O impacto das apostas esportivas na saúde mental foi o tema da Comissão de Saúde e Meio Ambiente da Câmara de Porto Alegre nesta terça-feira (7/7). O debate foi proposto pela vereadora Psicóloga Tanise Sabino (MDB).
Sabino considerou que cerca de 11 milhões de brasileiros apresentam comportamento de risco em relação a jogos de azar e cerca de 1 milhão sofrem de ludopatia, o vício ao jogo.
“Nunca são só números. Essa reunião trata de pessoas, de sofrimento, de saúde pública”, ressaltou.
A vereadora relatou que as bets, como são conhecidas, foram liberadas no país em dezembro de 2018 e que ficaram longo tempo sem regulamentação (a normatização foi feita em 2025). Nesse meio tempo, cresceram campanhas milionárias em torno das apostas.
Tanise Sabino lembrou que, no passado, álcool e cigarro também demoraram para serem vistos como questão de saúde. “Muitos problemas de saúde pública passam por um período de invisibilidade pública. Com as bets parece estar acontecendo isso”.

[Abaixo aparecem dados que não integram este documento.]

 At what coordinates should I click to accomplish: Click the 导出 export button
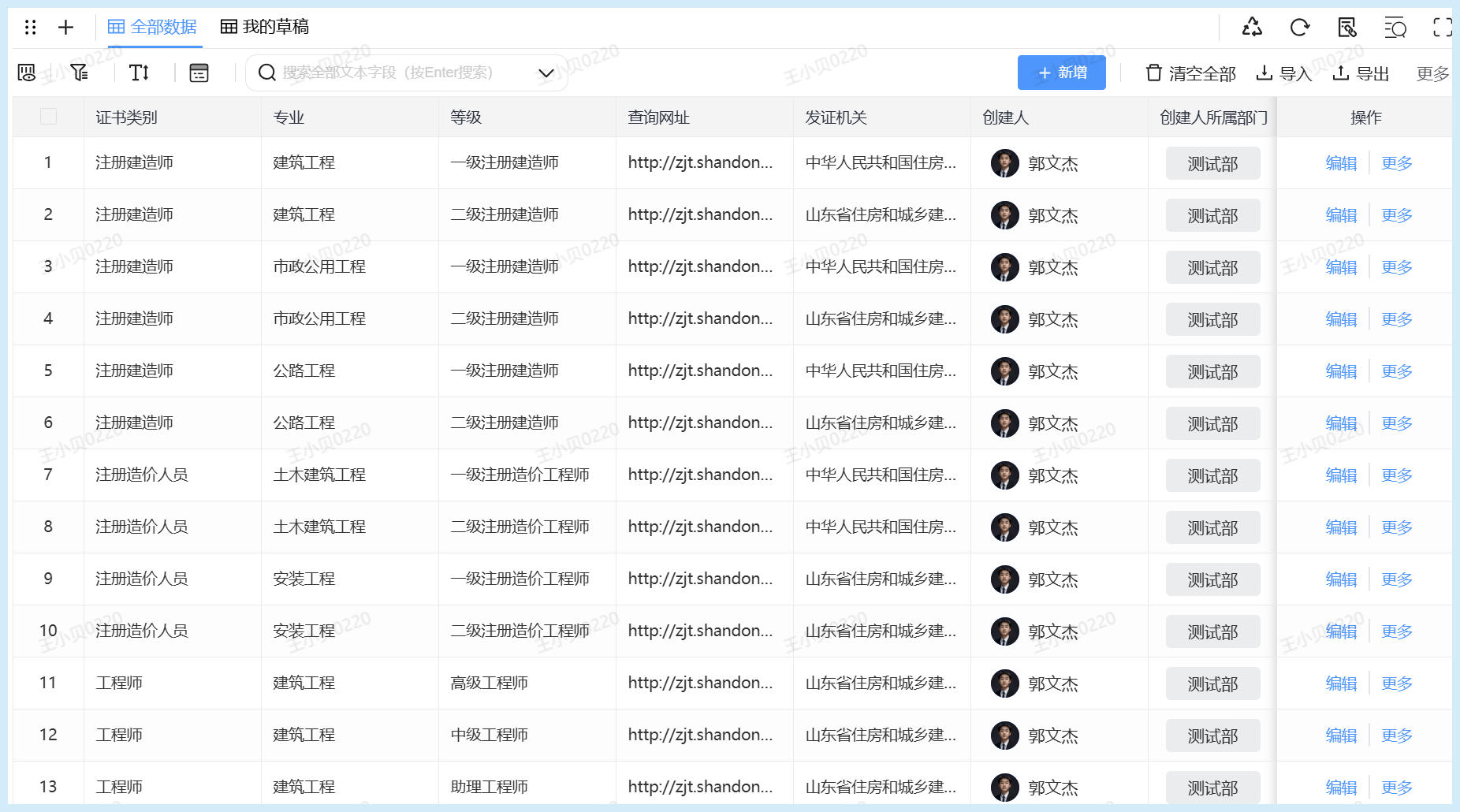1361,73

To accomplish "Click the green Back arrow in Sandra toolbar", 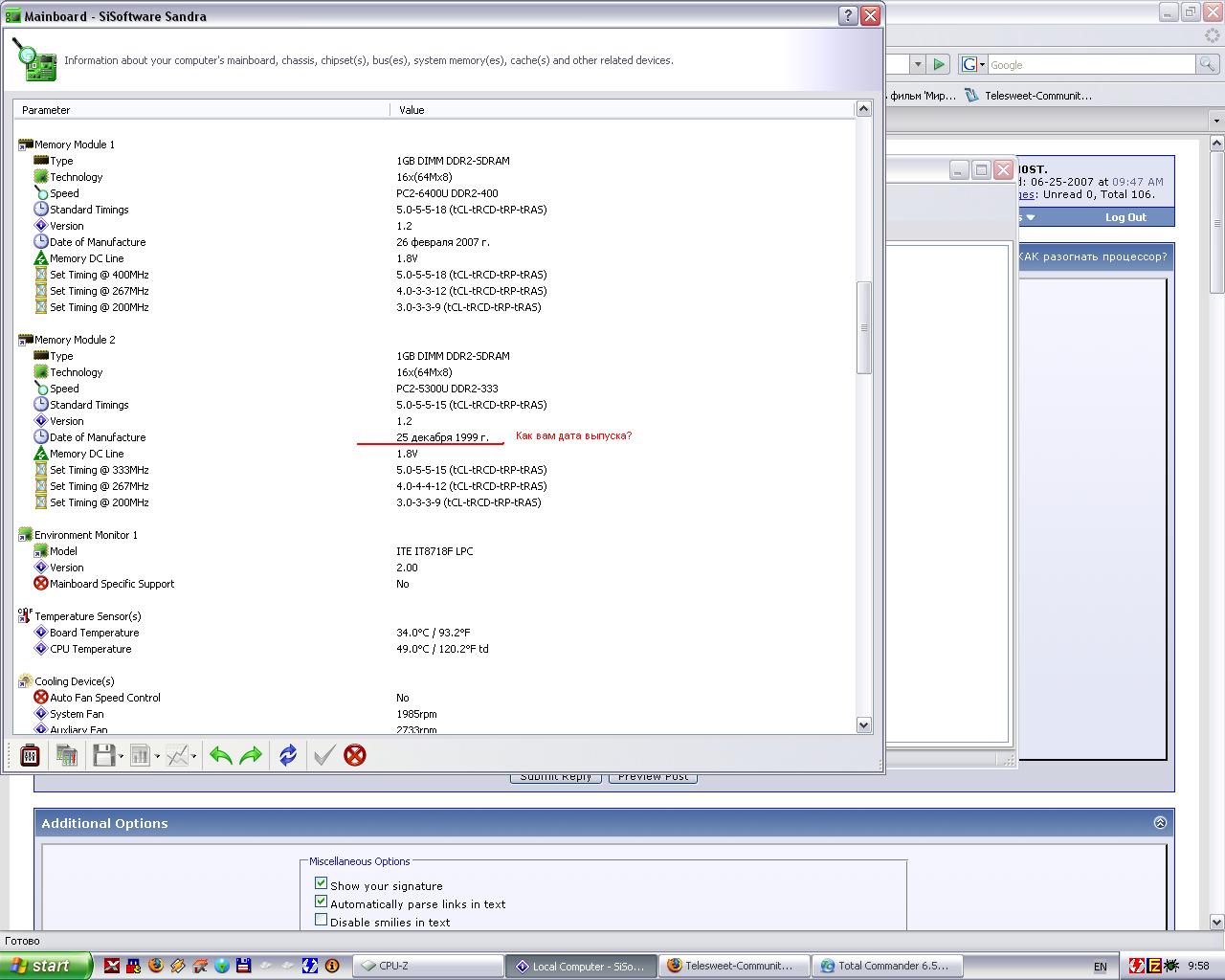I will (x=221, y=755).
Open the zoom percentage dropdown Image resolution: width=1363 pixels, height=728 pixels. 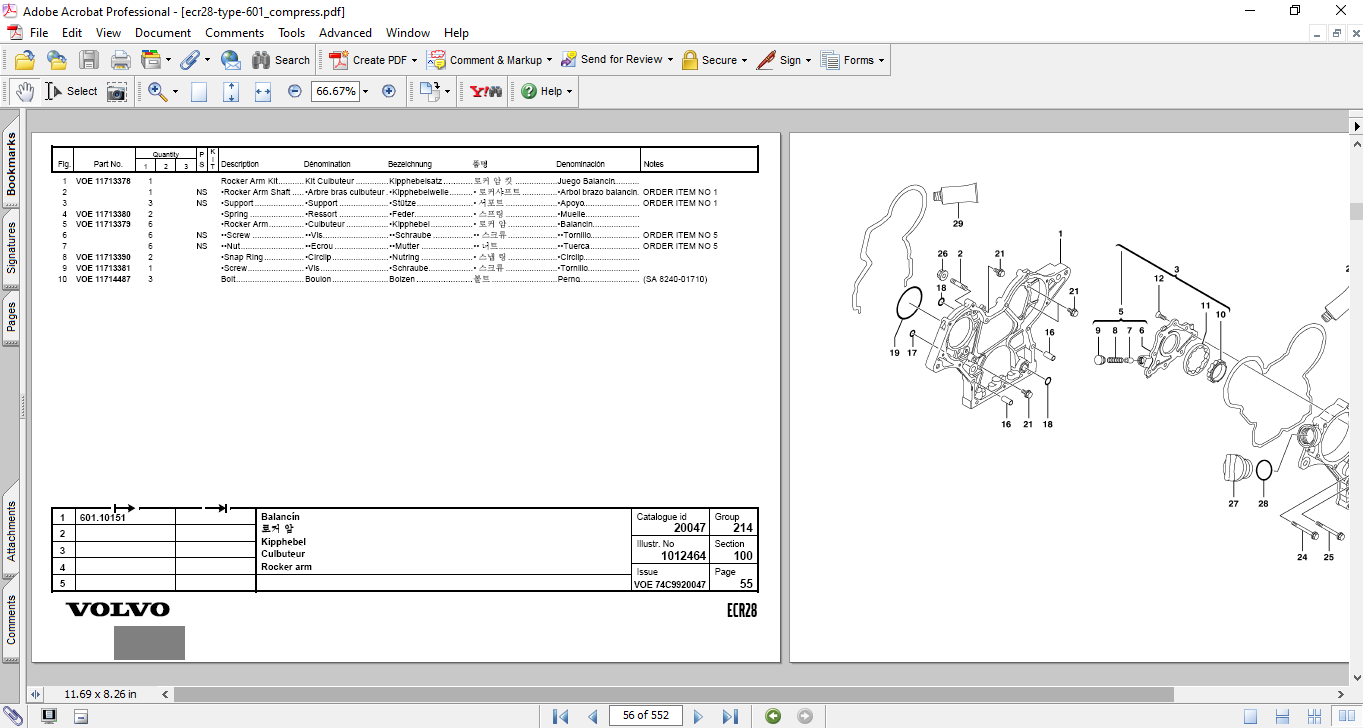[365, 91]
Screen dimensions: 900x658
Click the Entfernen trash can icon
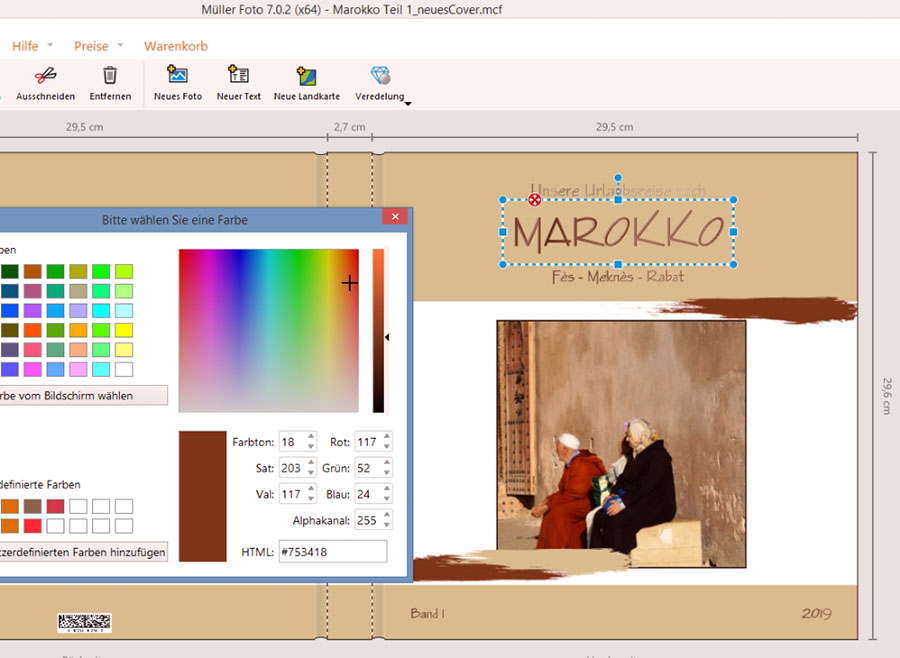tap(110, 76)
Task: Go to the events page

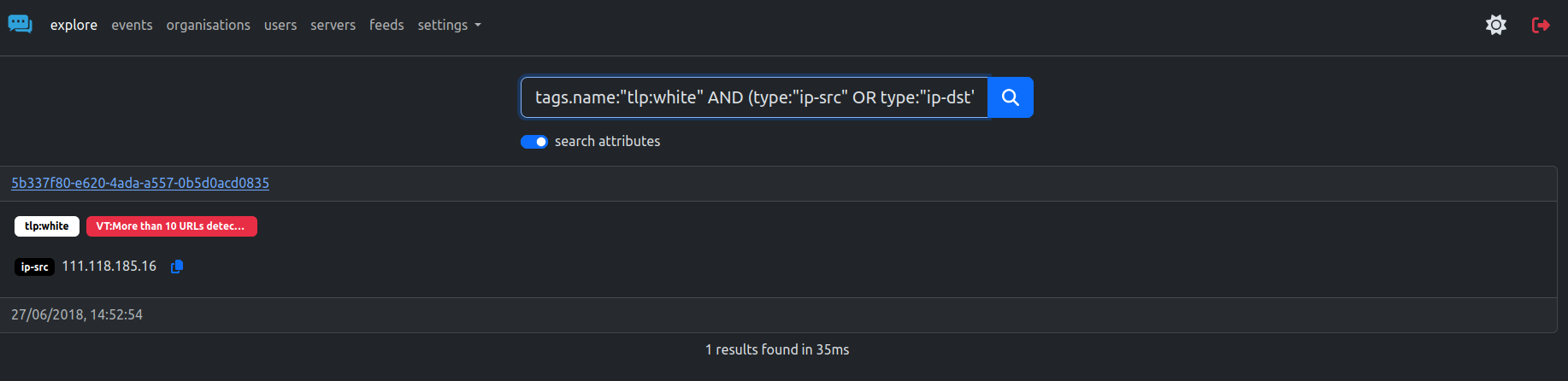Action: 132,25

A proponente da reunião relatou que a Prefeitura de Porto Alegre foi procurada e que informou que não possui dados consolidados sobre esse tema. O Município também disse que tem apenas três casos informados de problemas com apostas na rede municipal de saúde.
Para Sabino, a ludopatia pode estar mascarada em casos de pacientes com outros sintomas como ansiedade e depressão.
“Estamos no olho do furacão”
Integrante da diretoria do Sindicato Médico do Rio Grande do Sul (Simers), o médico psiquiatra Ricardo Nogueira afirmou que o país passa por um momento agudo da crise relacionada às apostas esportivas.
“Estamos bem no olho do furacão. Há três Copas do Mundo as bets tinham apenas uma cota de patrocínio. Nesta Copa, a maioria dos patrocínios é de bets. As crianças estão sendo estimuladas, com jogos tipo ‘tigrinho’, a jogar desde pequenas”, alertou.
Nogueira disse que é difícil dimensionar o impacto das bets, dada a força dele. “A gente não tem noção do tamanho. Segundo informações da Associação Gaúcha de Supermercados (AGAS), houve redução de 20% na venda de alimentos. O buraco é muito mais embaixo no sofrimento que essas bets estão causando na família brasileira”.
Nogueira relatou ter pacientes que pararam de trabalhar para jogar e que tomaram dinheiro emprestado com agiotas. “Aumentaram casos de ansiedade, de depressão e de suicídios por pessoas que não conseguiram pagar essas dívidas”.
O diretor do Simers destacou ainda que as bets não trazem benefícios econômicos para o país. “Esse dinheiro vai todo embora do país, porque essas bets são sediadas em paraísos fiscais. Então é um mal em todos os aspectos”.
A psiquiatra Carla Bicca apresentou dados que mostram um custo de cerca de R$ 38 bilhões anuais ao país com os danos causados pelos jogos de azar, principalmente na área da saúde, e que a arrecadação de impostos do setor é insuficiente para custear os impactos no SUS.
Ainda segundo Bicca, os consumidores devem perder aproximadamente 700 bilhões de dólares até 2028 em todo o mundo.
A psiquiatra ressaltou que os danos das bets se concentram em grupos vulneráveis, como adolescentes. Carla Bicca afirmou que cerca de 1,8% das pessoas que são expostas ao jogo ficam adictas, por isto é preciso diminuir a visibilidade, com diminuição da publicidade. “A melhor política de tratamento é reduzir quem precisará dele”.
Também participaram da reunião representantes de diversas instituições, como Ministério Público, Conselho Regional de Medicina (Cremers) e Hospital Psiquiátrico São Pedro.
Dentre os presentes para assistir à reunião, Vitória Vargas, estudante de Direito, também fez uso da palavra. “Crianças e adolescentes estão expostas a publicidade de apostas. Há uma insuficiência normativa. Enquanto não houver consenso na regulamentação, precisamos de normas mais severas”, defendeu.